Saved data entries
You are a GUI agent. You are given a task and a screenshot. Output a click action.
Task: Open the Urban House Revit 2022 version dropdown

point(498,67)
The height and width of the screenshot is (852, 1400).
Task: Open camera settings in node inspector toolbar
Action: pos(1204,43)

Exercise directions: The records above are to be output in full and without error.

Exercise result:
You are a GUI agent. You are given a task and a screenshot. Output a click action.
Task: Open the Urban House Revit 2022 version dropdown

point(498,67)
The height and width of the screenshot is (852, 1400).
Task: Open camera settings in node inspector toolbar
Action: pos(1204,43)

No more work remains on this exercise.